_REQUIREMENT:_ Print everything in the records from the line containing "Click the magnifier icon in search box" down to the line containing "point(1241,94)", keeping the wording the same, and leave out the pictures.

_RECORDS FOR THE EXERCISE:_
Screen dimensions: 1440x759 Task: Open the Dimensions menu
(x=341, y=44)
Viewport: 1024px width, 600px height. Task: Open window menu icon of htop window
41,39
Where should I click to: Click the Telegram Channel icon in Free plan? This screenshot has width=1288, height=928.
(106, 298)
---
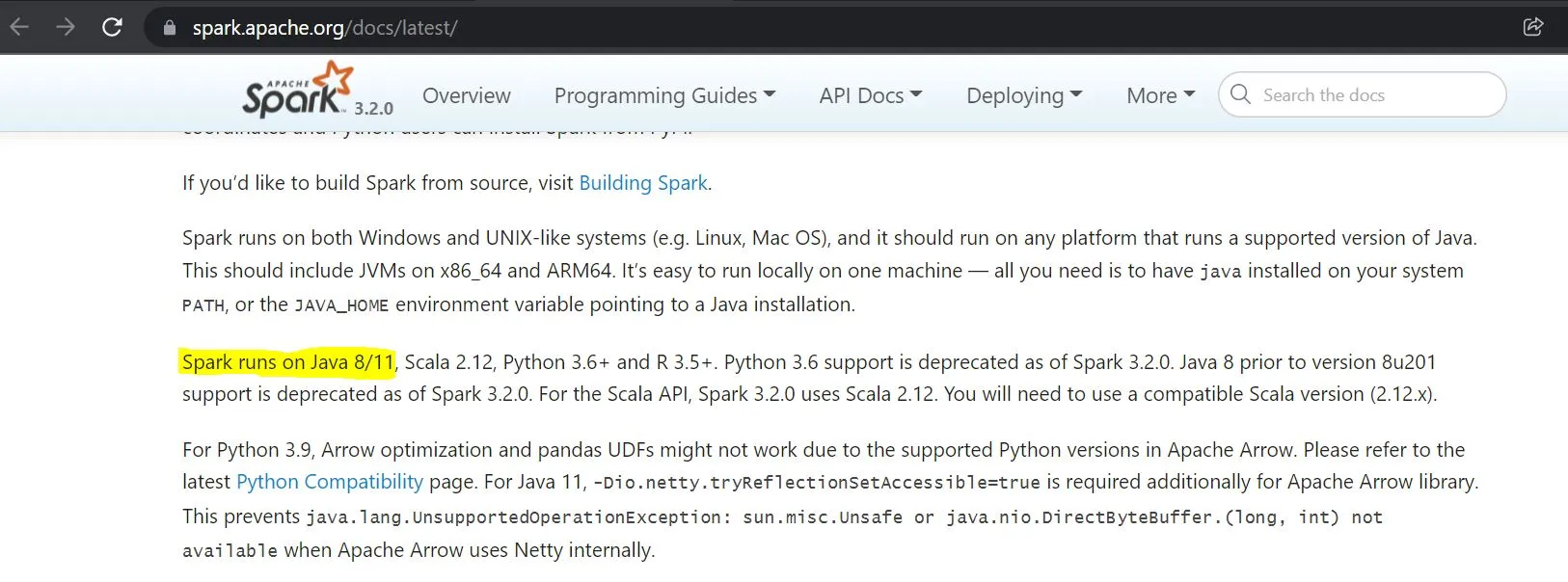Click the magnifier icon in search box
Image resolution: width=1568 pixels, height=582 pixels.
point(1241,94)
==
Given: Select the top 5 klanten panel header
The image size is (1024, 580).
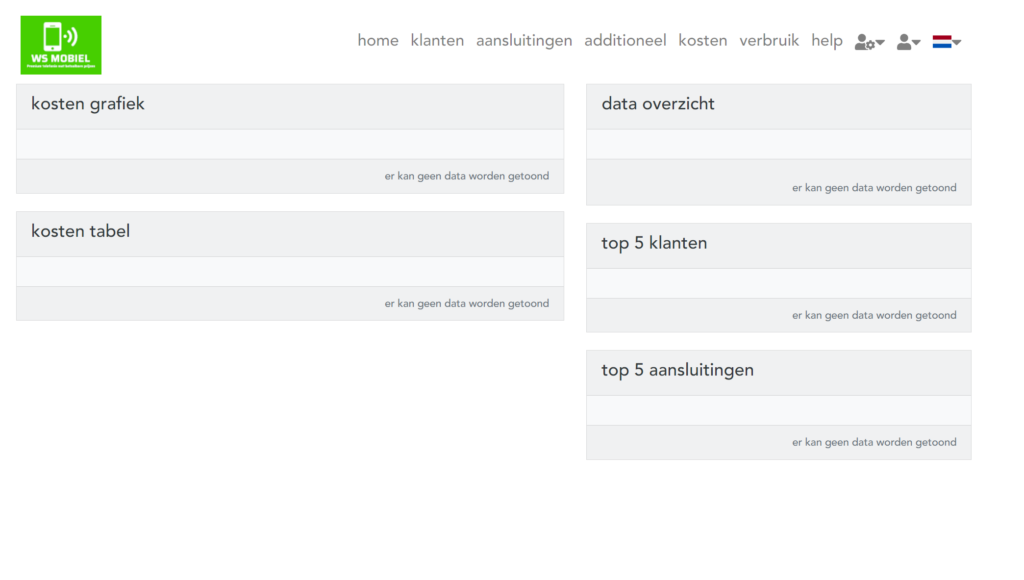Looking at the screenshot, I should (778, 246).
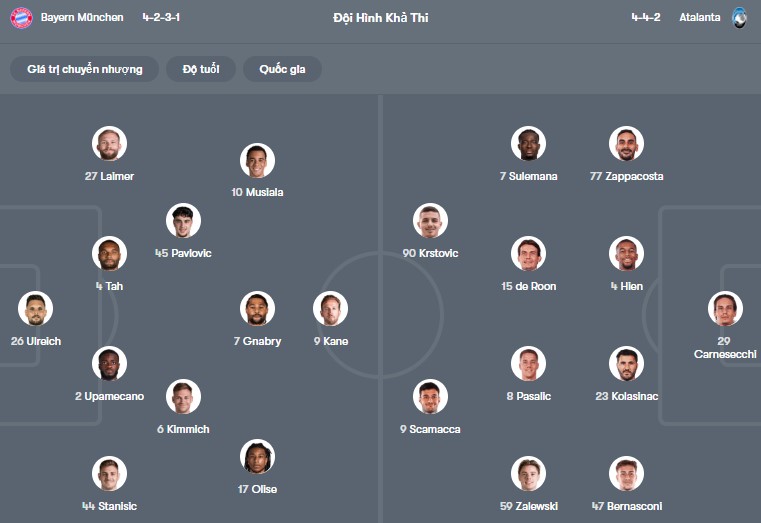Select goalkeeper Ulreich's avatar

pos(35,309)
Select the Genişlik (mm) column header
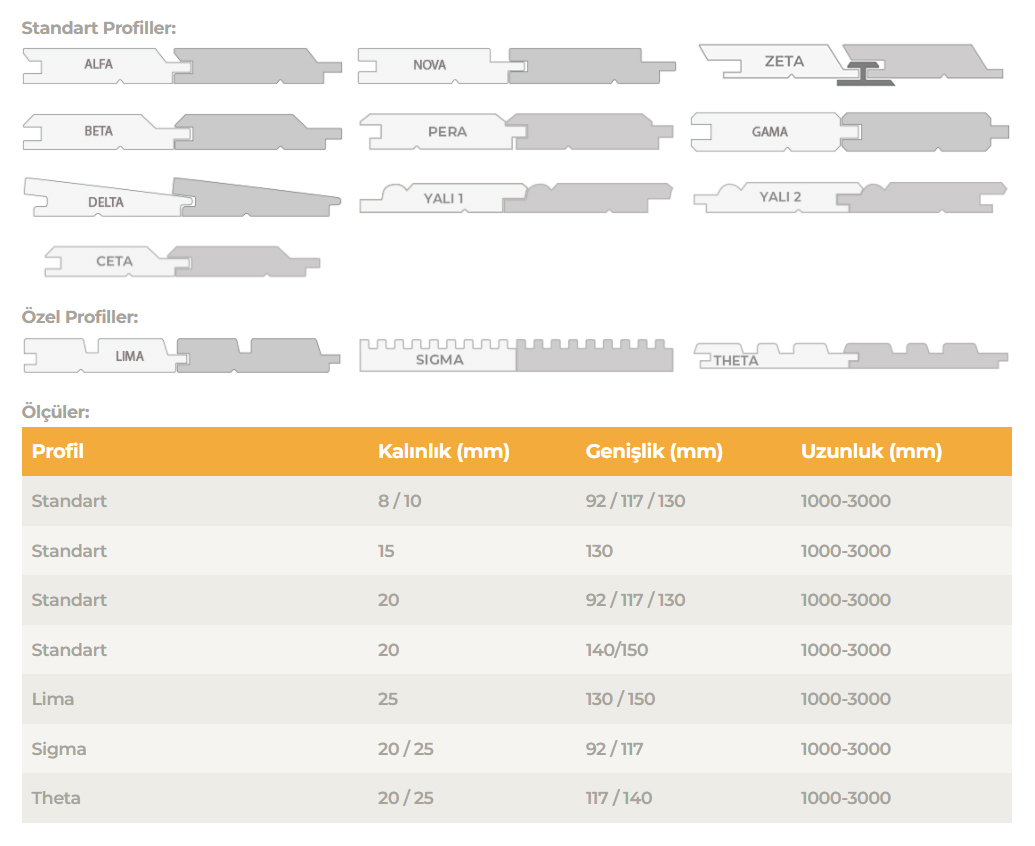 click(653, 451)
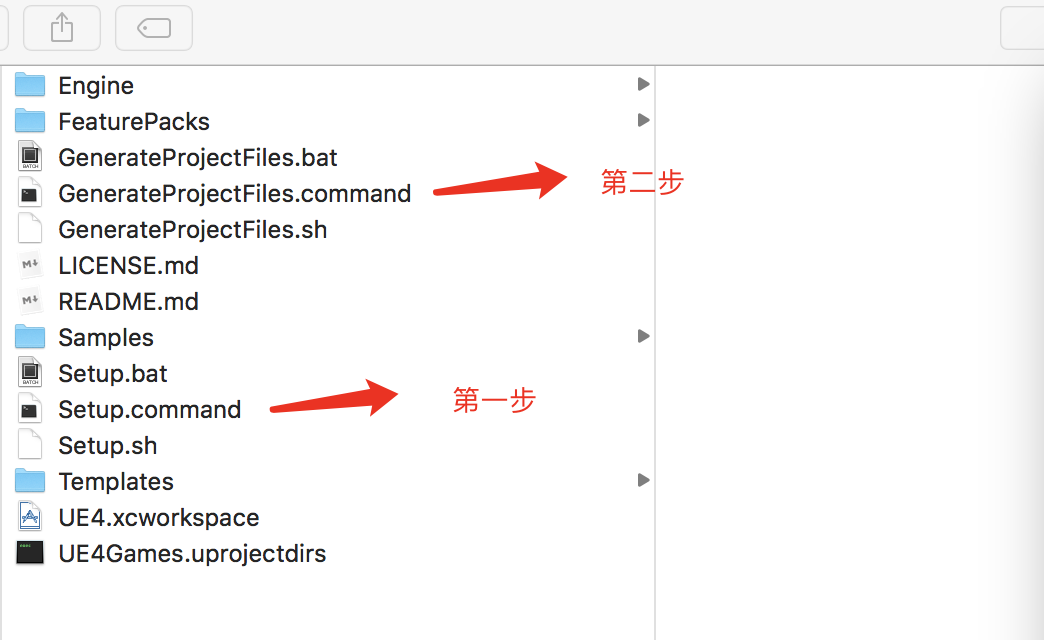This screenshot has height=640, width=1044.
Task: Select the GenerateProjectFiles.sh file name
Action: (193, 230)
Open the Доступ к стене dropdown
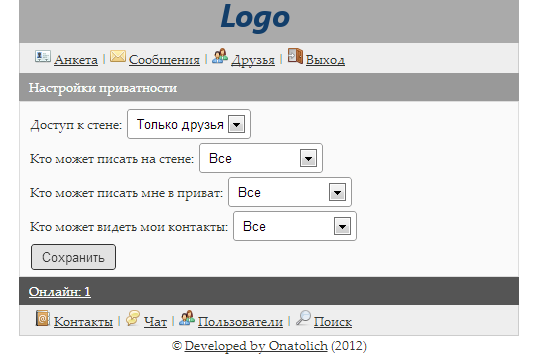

_FULL OUTPUT:_
Click the magnifier icon in search box
Image resolution: width=1568 pixels, height=582 pixels.
point(1241,94)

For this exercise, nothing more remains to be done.